Segundo reportagem do Financial Times, a Rússia está próxima de concluir um envio escalonado de drones, medicamentos e alimentos ao Irã, em uma tentativa de sustentar seu aliado em meio ao conflito no Oriente Médio.
De acordo com relatórios de inteligência ocidental citados pelo jornal, autoridades russas e iranianas iniciaram discussões secretas sobre a entrega de drones poucos dias após os ataques de Israel e dos Estados Unidos contra Teerã. O processamento das remessas teria começado no início de março, com conclusão prevista até o fim do mês.

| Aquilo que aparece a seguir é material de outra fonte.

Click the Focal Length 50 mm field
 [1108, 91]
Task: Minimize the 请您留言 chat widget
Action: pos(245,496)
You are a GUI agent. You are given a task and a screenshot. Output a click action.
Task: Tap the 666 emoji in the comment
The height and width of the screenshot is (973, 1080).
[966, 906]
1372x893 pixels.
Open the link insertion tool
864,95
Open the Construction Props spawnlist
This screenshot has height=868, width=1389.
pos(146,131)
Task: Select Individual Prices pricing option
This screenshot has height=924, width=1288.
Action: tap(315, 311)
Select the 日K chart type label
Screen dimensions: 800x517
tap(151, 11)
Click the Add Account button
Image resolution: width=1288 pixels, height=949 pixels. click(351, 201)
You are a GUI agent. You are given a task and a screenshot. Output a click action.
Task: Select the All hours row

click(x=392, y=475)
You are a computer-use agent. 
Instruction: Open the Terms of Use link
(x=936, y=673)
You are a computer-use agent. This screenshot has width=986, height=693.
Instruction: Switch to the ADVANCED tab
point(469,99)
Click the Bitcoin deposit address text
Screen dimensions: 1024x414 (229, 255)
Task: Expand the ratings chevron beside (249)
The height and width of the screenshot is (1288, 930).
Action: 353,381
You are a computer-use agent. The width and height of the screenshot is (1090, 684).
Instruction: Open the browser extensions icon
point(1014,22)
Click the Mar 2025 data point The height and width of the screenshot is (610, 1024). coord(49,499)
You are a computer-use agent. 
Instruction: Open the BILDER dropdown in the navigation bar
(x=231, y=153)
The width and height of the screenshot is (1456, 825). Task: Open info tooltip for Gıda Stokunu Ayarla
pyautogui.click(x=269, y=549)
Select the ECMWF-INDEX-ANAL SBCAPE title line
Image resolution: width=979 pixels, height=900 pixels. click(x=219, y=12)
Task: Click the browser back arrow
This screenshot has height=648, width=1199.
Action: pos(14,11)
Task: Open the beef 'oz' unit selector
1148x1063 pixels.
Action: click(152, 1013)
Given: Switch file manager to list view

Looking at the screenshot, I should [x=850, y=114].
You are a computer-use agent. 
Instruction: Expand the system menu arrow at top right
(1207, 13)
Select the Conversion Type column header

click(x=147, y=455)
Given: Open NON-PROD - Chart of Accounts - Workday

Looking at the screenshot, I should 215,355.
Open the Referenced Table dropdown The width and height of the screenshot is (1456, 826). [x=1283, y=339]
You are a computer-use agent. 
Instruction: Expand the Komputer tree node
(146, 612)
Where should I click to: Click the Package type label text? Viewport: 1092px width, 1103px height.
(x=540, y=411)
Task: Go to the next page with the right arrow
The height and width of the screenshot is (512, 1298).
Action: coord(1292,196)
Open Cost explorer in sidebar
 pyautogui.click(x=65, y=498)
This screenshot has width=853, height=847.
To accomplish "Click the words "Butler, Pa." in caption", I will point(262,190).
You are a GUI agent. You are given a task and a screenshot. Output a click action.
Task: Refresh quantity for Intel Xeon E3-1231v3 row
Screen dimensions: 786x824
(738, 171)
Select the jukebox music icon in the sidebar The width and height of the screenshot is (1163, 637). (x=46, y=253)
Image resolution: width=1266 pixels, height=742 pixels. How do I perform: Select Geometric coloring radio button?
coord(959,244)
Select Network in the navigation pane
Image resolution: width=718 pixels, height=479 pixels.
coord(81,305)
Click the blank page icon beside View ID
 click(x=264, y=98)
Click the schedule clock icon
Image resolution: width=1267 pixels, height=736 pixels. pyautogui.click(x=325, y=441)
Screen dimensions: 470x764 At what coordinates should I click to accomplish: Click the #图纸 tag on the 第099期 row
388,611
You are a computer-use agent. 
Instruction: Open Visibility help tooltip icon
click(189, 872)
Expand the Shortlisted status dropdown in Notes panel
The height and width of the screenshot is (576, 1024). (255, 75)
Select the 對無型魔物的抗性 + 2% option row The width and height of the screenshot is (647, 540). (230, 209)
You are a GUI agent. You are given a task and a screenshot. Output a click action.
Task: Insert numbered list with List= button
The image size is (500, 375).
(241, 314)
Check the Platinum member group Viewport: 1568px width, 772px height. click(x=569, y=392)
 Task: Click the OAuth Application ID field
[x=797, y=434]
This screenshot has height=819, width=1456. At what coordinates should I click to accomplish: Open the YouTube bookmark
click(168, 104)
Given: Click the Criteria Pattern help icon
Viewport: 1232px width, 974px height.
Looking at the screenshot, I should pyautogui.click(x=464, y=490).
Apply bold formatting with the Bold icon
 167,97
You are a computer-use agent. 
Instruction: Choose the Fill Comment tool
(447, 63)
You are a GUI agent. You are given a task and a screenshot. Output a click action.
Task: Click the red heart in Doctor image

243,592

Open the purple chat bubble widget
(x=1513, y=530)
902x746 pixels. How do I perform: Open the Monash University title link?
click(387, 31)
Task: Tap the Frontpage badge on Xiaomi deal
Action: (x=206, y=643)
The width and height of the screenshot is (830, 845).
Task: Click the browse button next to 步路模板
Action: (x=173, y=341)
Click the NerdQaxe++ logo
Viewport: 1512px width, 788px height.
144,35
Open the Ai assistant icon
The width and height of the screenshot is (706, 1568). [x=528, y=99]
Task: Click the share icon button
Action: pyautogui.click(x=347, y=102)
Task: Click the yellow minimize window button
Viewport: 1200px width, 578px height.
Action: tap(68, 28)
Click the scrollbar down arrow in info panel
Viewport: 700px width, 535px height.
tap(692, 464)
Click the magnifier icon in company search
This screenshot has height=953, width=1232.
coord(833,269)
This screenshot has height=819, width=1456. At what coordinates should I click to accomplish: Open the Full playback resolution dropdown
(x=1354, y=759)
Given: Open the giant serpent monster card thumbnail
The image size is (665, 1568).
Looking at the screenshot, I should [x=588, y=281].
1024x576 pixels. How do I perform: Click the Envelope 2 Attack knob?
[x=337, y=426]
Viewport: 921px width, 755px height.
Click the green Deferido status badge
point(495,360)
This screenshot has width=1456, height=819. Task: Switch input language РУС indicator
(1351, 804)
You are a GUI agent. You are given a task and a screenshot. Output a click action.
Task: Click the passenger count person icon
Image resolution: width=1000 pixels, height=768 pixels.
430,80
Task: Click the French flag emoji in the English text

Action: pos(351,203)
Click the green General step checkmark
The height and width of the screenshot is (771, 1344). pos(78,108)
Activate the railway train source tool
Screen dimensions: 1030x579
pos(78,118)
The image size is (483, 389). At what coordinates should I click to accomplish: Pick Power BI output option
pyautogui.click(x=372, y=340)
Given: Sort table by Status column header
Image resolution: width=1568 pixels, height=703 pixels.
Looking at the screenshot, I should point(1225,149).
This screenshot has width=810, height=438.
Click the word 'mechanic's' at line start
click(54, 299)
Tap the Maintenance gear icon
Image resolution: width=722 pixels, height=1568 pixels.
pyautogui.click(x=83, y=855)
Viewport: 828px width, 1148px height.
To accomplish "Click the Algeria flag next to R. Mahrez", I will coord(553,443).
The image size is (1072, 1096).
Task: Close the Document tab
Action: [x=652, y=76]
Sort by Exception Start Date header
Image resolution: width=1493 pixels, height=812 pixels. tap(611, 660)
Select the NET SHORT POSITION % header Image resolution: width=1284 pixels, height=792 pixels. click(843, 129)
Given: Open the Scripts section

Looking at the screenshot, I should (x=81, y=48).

Ainda segundo o FT, Moscou mantém laços estreitos com Teerã e já vinha fornecendo suporte crucial, incluindo imagens de satélite, dados de alvos e inteligência militar. O envio de drones representaria, no entanto, o primeiro indício de apoio letal direto da Rússia ao Irã desde o início da guerra.
Questionado sobre as remessas, o porta-voz do Kremlin, Dmitry Peskov, afirmou que há “muitas informações falsas circulando”, mas confirmou que o diálogo com a liderança iraniana continua.
Autoridades ocidentais ouvidas pelo jornal afirmam que Moscou busca não apenas reforçar a capacidade militar iraniana, mas também garantir a estabilidade política do regime em Teerã. Publicamente, porém, a Rússia tem enfatizado o envio de ajuda humanitária, afirmando ter entregue mais de 13 toneladas de medicamentos ao país via Azerbaijão.
O Irã transformou o uso de drones de ataque unidirecional em peça central de sua estratégia militar, tendo lançado mais de 3 mil unidades desde o início dos confrontos. Esses equipamentos são relativamente baratos e de produção rápida. Já a Rússia, desde 2023, fabrica drones baseados em modelos iranianos — como o Shahed — adaptados para escapar de defesas aéreas e carregar cargas mais pesadas.
Para o pesquisador Antonio Giustozzi, do Royal United Services Institute, o interesse iraniano não é em quantidade, mas em tecnologia: “Eles não precisam de mais drones, e sim de drones melhores”.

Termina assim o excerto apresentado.